Industrialization, the Civil War, the Great Depression, World War II, the Cold War, and deindustrialization engendered social, economic, and political disruptions that inspired the powerful and the aspirant to tweak the parameters and meaning of race. Some of these efforts translated into positive changes (like emancipation, Reconstruction, the New Deal, and black civil rights) while others would give rise to reactionary political movements (like Jim Crow, eugenics, McCarthyism, and Reaganism).

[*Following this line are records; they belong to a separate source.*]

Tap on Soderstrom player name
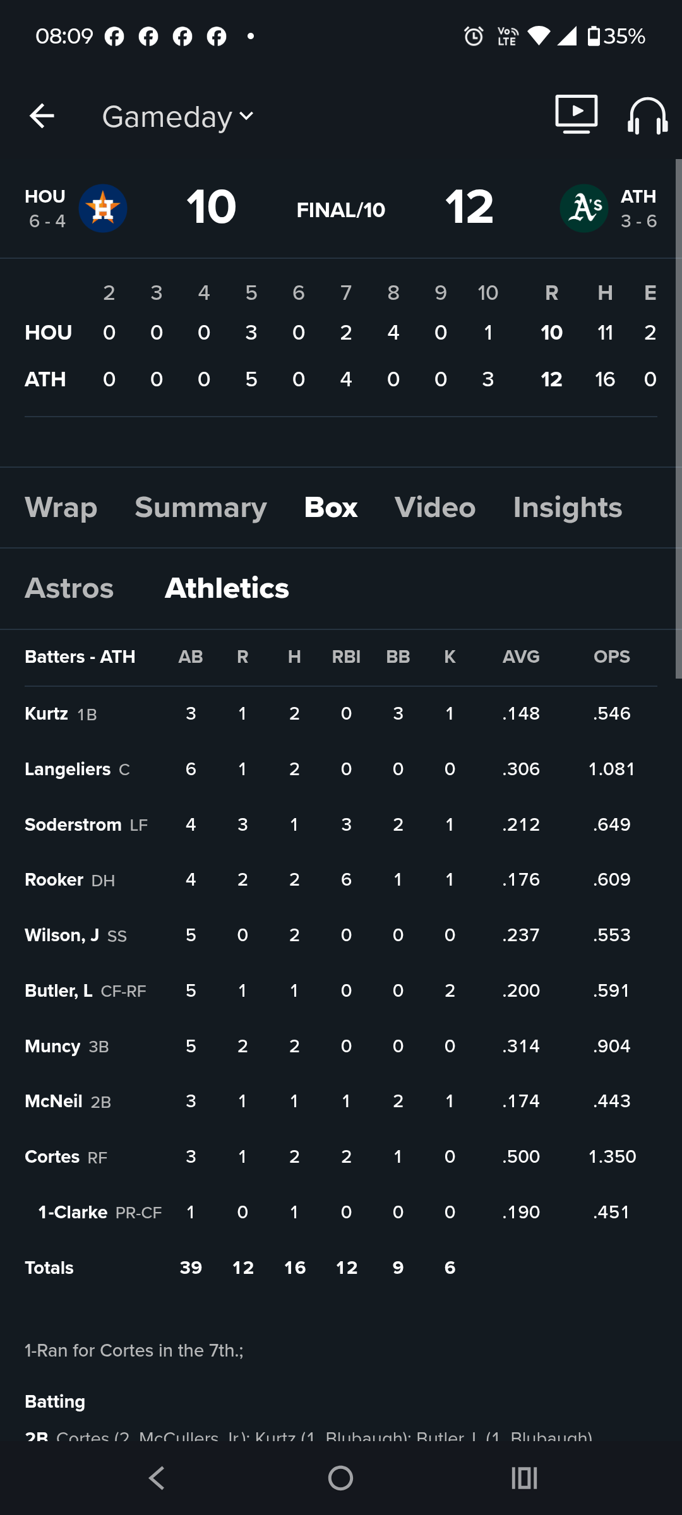682x1515 pixels. 73,825
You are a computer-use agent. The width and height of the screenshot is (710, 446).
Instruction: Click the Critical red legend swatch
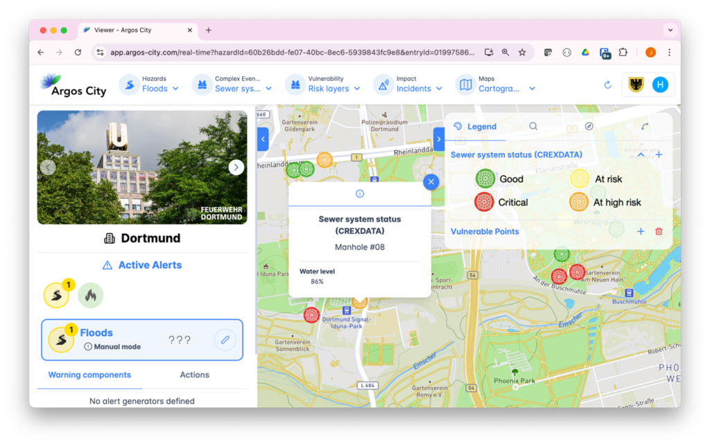click(x=484, y=202)
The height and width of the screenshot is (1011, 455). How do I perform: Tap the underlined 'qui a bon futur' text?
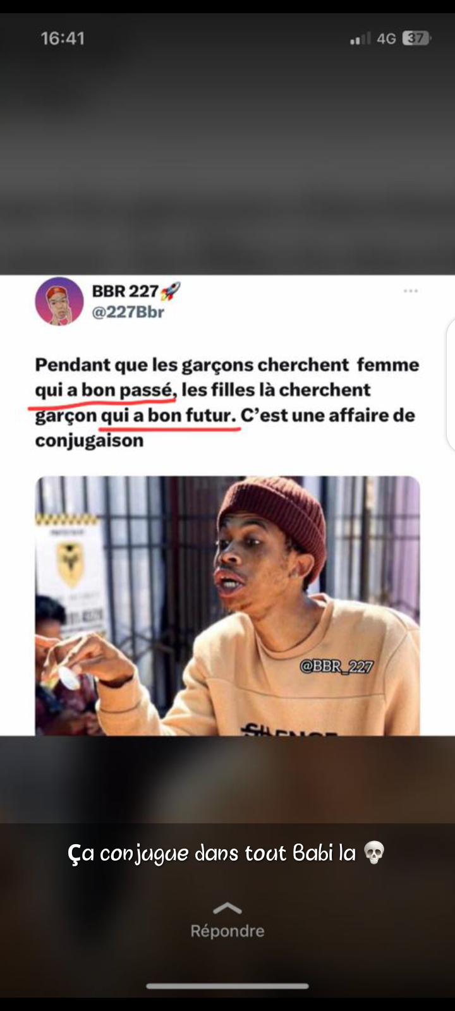[168, 415]
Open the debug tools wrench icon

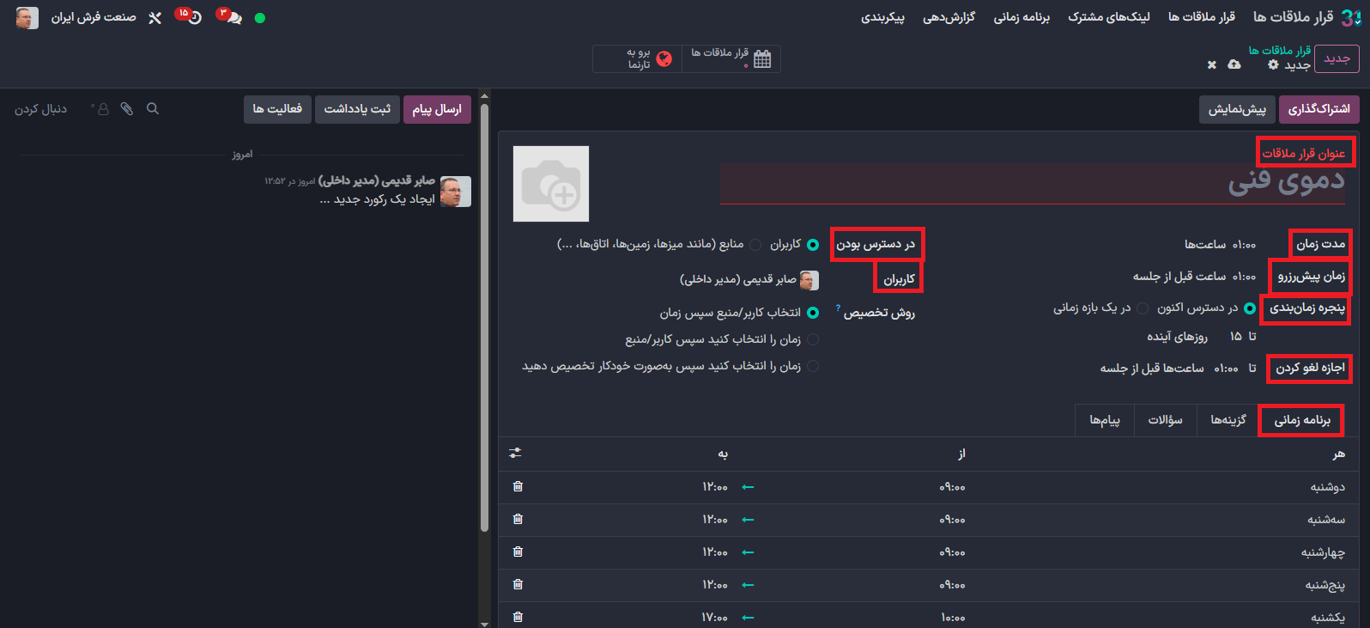(155, 18)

The Trump administration is unquestionably looking to roll back advances that African Americans made during the civil rights movement, if not Reconstruction. But the identity-politics-informed commitment to viewing Trumpism through a lens of decontextualized white resentments is not only an expression of the counterproductive moralism that has displaced sober analysis since Hillary Clinton’s not-so-surprising 2016 loss. It constitutes a rarely recognized expression of the reimagining of the meaning and parameters of “race” that, once again, smooths the contradictions between what we want to believe with the realities on the ground.

Just as nineteenth- and twentieth-century biologically grounded race theory functioned to harmonize slavery and Jim Crow with liberal capitalism, the insistence that Trump’s victory over Harris, like Trumpism itself, is an expression of eternal white racism provides cover for the failings of both late capitalism and the Democratic Party.